2. Commodities and Garbage. A colleague who studies DeLillo motivated me to approach Underworld by observing that the book is about trash. Nick Shay, the main character (if such a thing exists in a book like this) works in waste management and throughout the book contemplates the flow of commodities to garbage. His family’s diligent approach to sorting recycling, for example, and his understanding of all goods as future trash reveal a fixation on waste that simultaneously reminds the reader that objects don’t go away, they simply change states. Klara Sax remembers “”We took junk and saved it for art.” And Nick and Klara meet up in the dessert where Sax is creating a massive art project by repainting surplus B-52s. The massive salt vaults destined to house radioactive waste makes a cameo when Nick Shay visits them as they’re being prepared to house radioactive waste which will remain dangerous for a million years. Later in the book, J. Edgar Hoover and Clyde Tolson reflect on their practice of investigating organized crime figures by “ransacking their garbage” (p. 557) when it turns out that activists are trying to ransack Hoover’s curbside trash.
Everything is connected and everything continues to exist.

◆ **GIVEN MATERIAL**
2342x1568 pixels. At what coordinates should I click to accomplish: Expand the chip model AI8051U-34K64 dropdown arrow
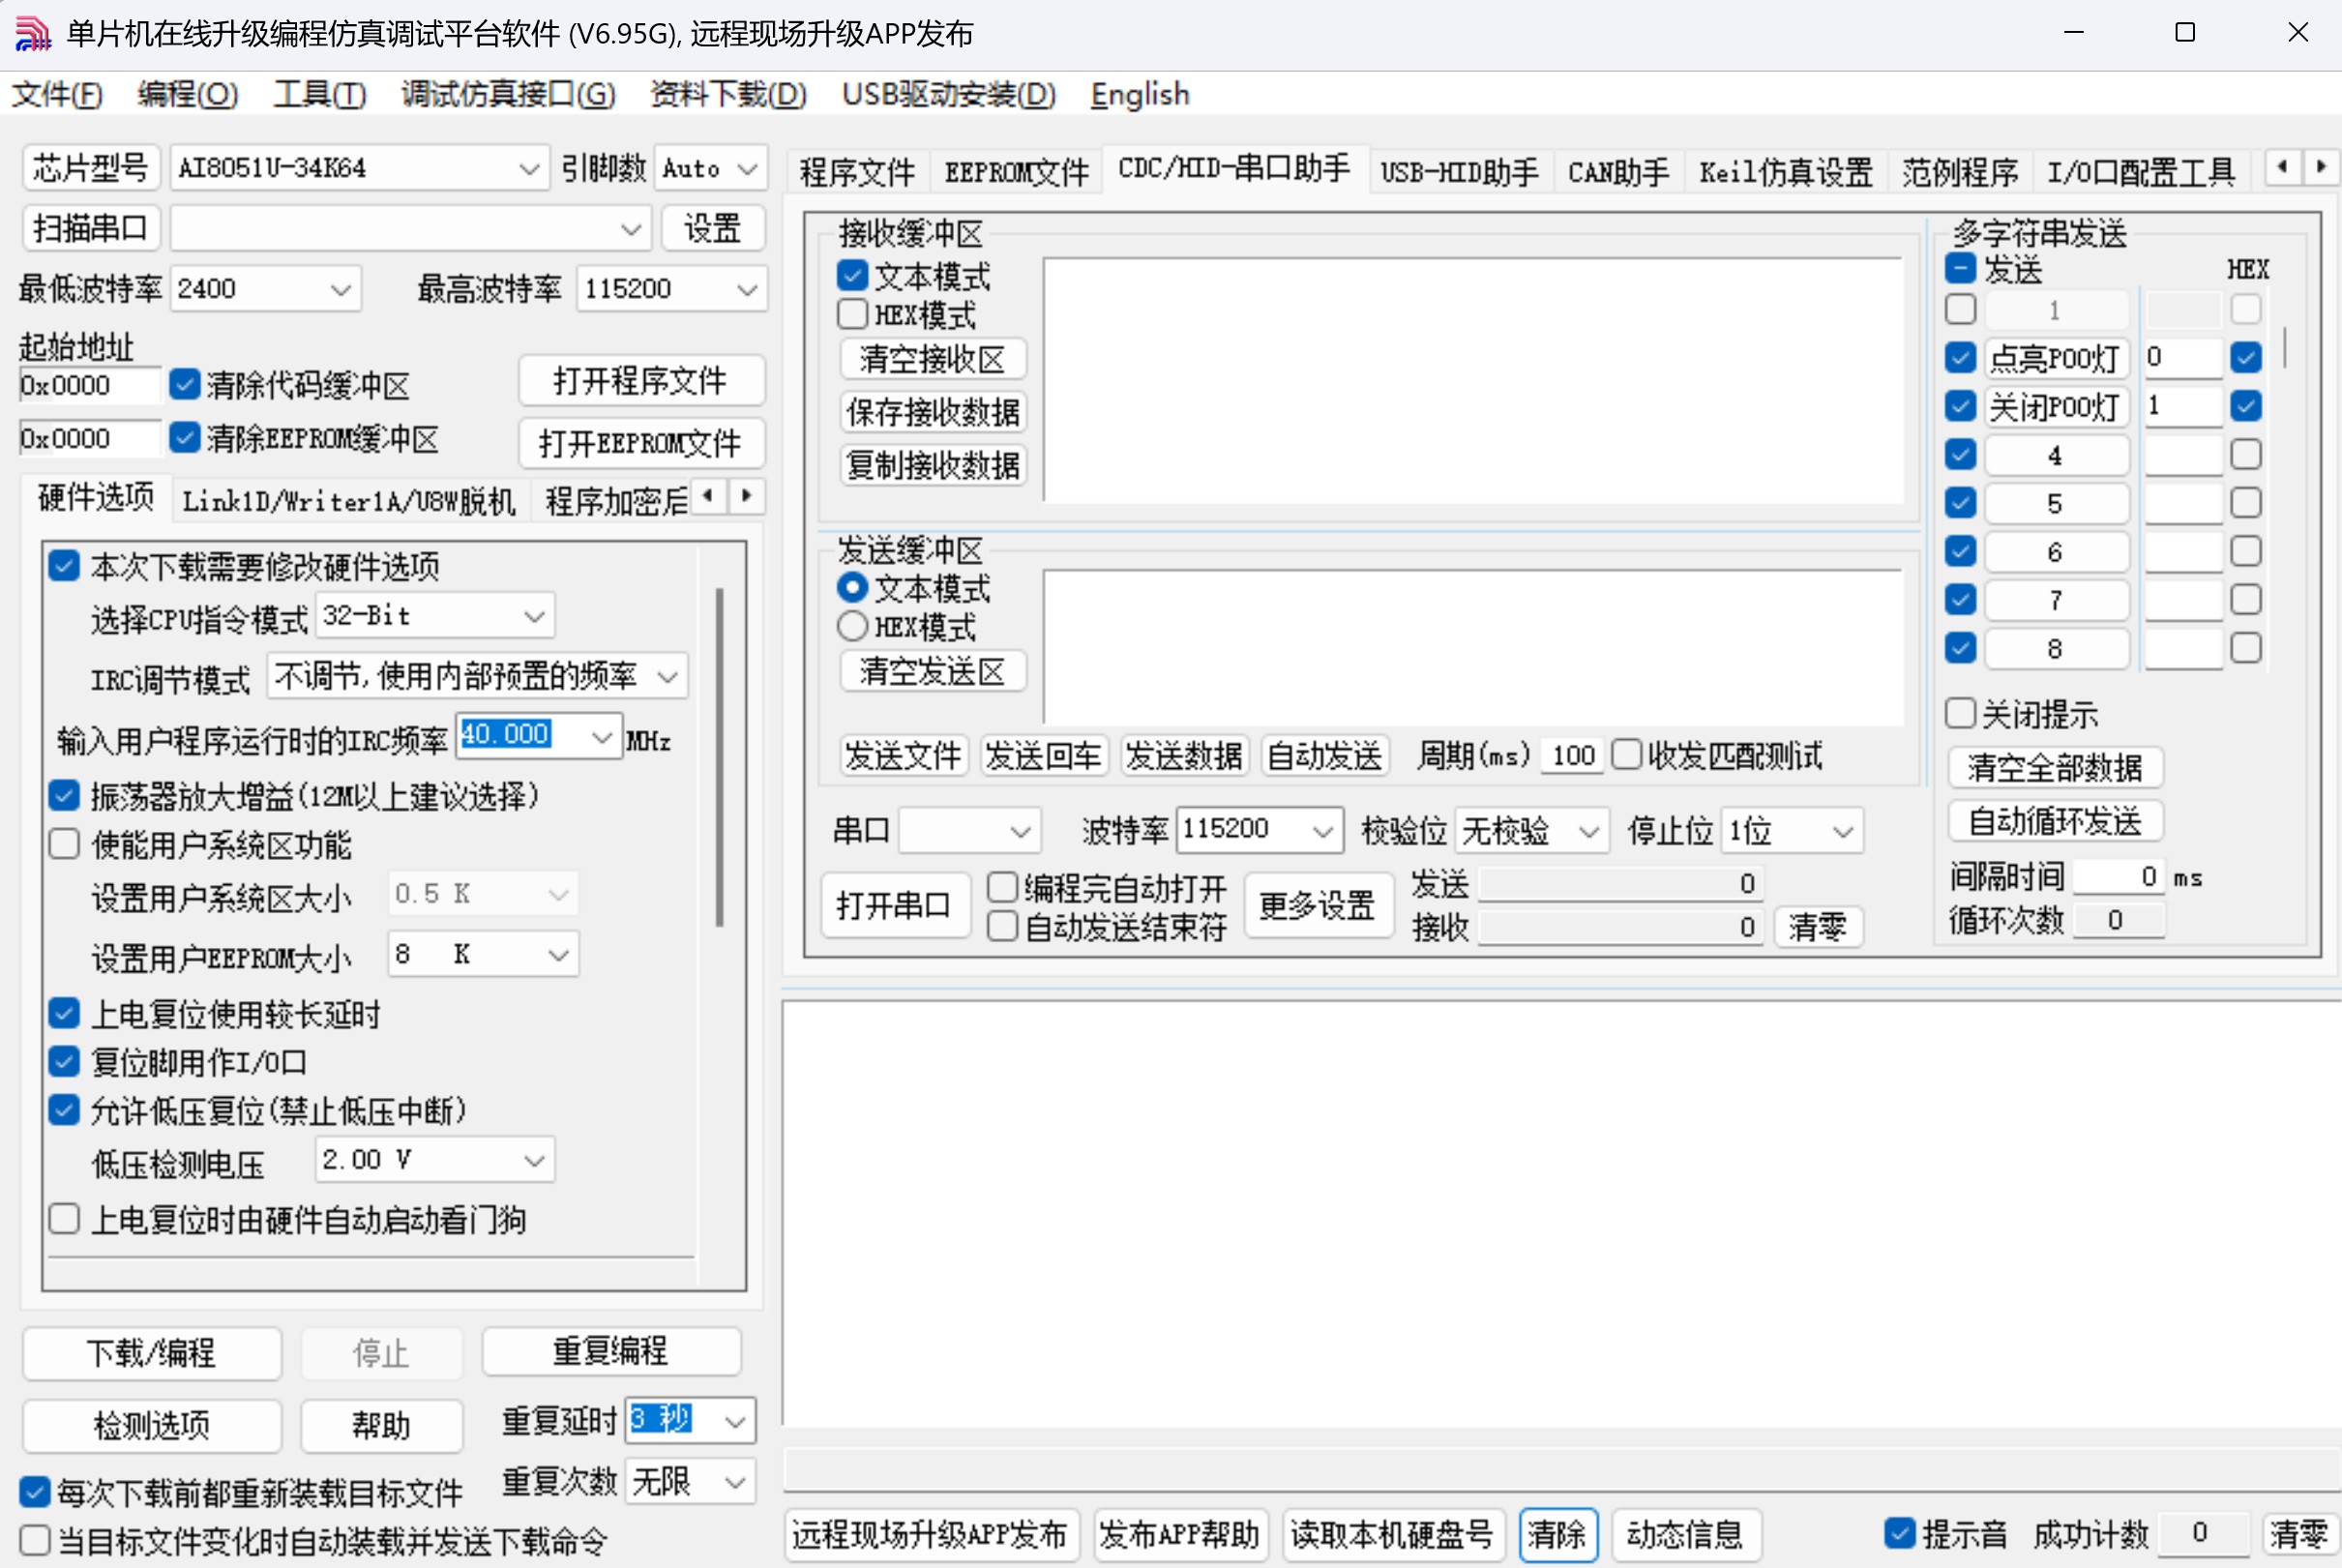[x=529, y=169]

◆ **OBJECTIVE**
Answer these questions using the excerpt on Underworld:
(a) What field does Nick Shay work in?
(b) For how long will the radioactive waste meant for the salt vaults remain dangerous?
(c) Which two figures reflect on investigating organized crime figures by "ransacking their garbage"?

◆ **WRITTEN RESPONSE**
(a) Waste management.
(b) A million years.
(c) J. Edgar Hoover and Clyde Tolson.